Había oído hablar de ello a otros hombres, por supuesto, pero jamás había imaginado que pudiera gustarle tanto. Estaba a punto de estallar y ella ni siquiera lo había tocado. Aunque tampoco le hubiera gustado que lo hiciera en ese momento, porque estaba agarrando las sábanas con tanta fuerza que tenía los nudillos blancos y, si llegaba a tocarlo, le hubiera hecho daño.
Debería haberla dejado terminar, debería haberla besado hasta que estallara en su boca pero, en ese punto, se impusieron sus propias necesidades y no tuvo otra opción. Era su noche de bodas y cuando se derramara, lo haría dentro de ella, no en las sábanas; además, si no la notaba alrededor de su cuerpo enseguida, estaba bastante convencido que acabaría en llamas.
Así que se levantó e, ignorando el grito de Eloise cuando apartó la boca, se colocó encima de ella, acercándole la verga una vez más y utilizó los dedos para abrirla un poco más mientras la penetraba.

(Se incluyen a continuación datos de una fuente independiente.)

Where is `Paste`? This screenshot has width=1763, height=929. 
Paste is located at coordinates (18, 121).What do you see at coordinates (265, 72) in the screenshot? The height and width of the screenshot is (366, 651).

Estaba húmeda, muy húmeda, una mezcla de él y de ella, y no se parecía en nada a cualquier otra cosa que Phillip hubiera podido sentir antes. Se deslizó en su interior, notando el camino abierto y tenso al mismo tiempo.
Eloise dijo su nombre entre gemidos, y Phillip el de ella y entonces, incapaz de ir despacio, se hundió en ella, atravesando la última barrera hasta que llegó al final. Y quizá debería haberse parado, quizá debería haberle preguntado si estaba bien, si le había hecho daño, pero no pudo. Hacía tanto tiempo, y la necesitaba tanto que, cuando su cuerpo empezó a moverse, no pudo hacer nada para detenerse.

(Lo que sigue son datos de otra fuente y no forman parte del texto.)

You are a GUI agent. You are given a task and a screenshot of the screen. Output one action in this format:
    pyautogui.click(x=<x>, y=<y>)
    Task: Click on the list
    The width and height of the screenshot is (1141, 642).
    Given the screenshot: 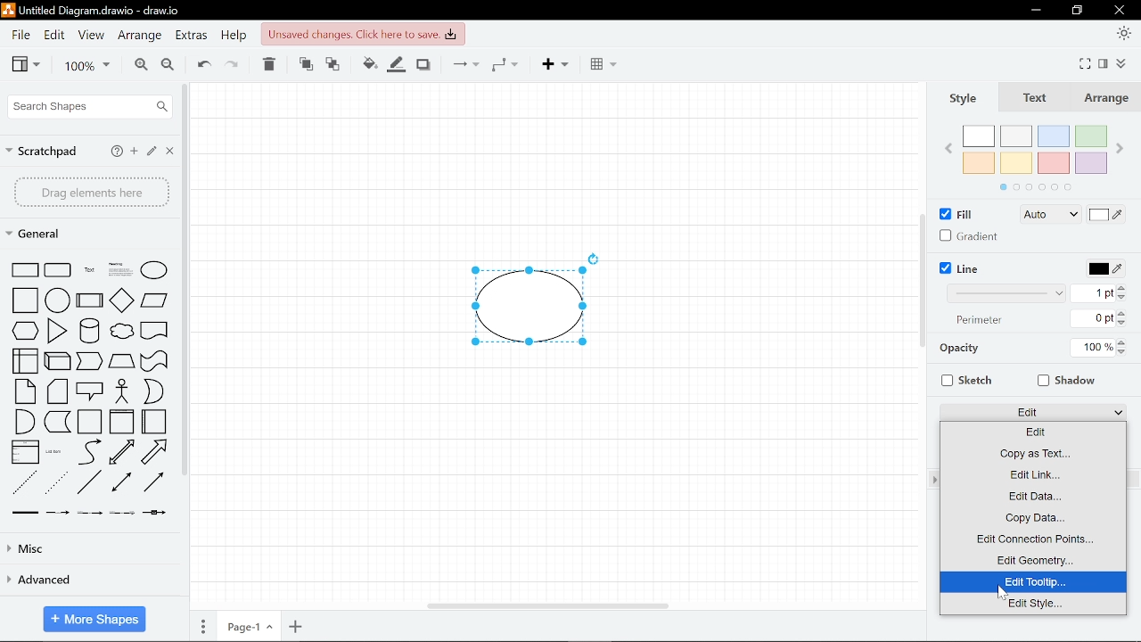 What is the action you would take?
    pyautogui.click(x=25, y=452)
    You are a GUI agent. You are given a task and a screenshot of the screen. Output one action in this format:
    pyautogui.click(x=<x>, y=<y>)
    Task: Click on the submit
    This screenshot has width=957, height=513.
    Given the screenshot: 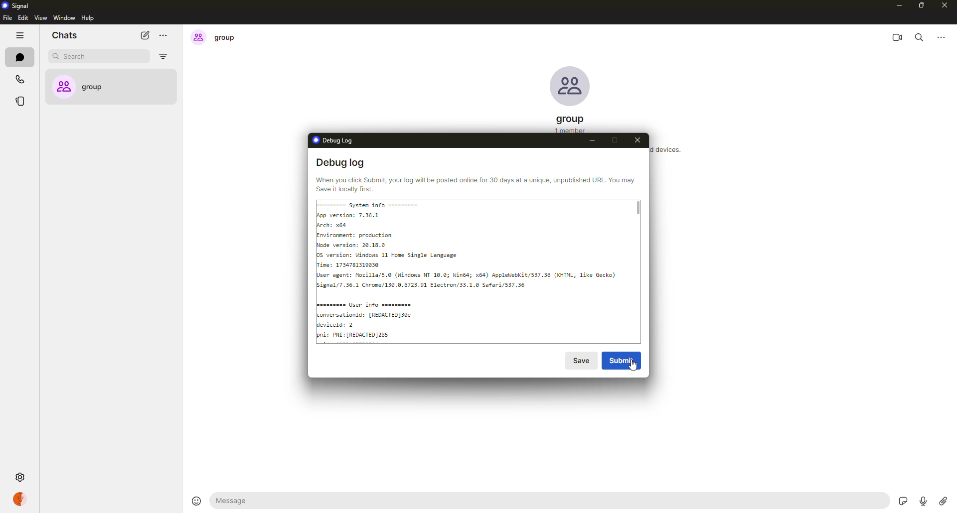 What is the action you would take?
    pyautogui.click(x=624, y=359)
    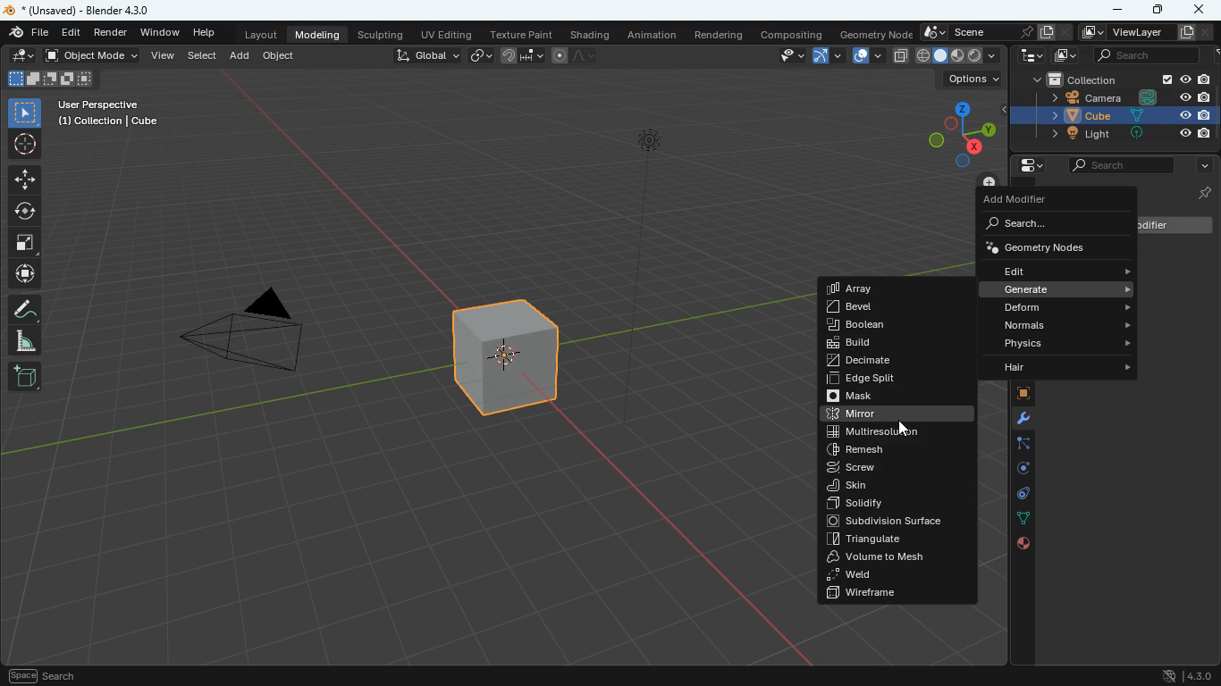  I want to click on uv editing, so click(445, 33).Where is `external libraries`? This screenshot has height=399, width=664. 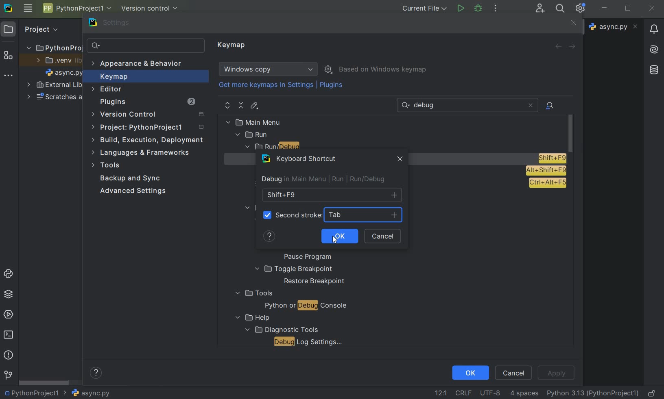 external libraries is located at coordinates (55, 86).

Impuso un ritmo rápido y urgente, pero a ella debió de gustarle, porque se movía rápida y urgente debajo de él, sus caderas salían en su busca con mucha fuerza mientras le clavaba los dedos en la espalda.
Y, cuando gimió otra vez, no dijo su nombre, dijo:
– ¡Más!
Así que Phillip colocó las manos debajo de ella, agarrándola por las nalgas y levantándola para permitirle un mejor acceso y el cambio de posición debió de hacer algo en la forma en que la estaba rozando, o quizás Eloise había llegado al clímax, pero se arqueó debajo de él, tensó todo su cuerpo y gritó cuando notó que sus músculos se cerraban alrededor de Phillip.
Él no pudo aguantar más. Con un último empujón, se dejó caer, sacudiéndose y temblando mientras estallaba dentro de ella, haciéndola finalmente suya.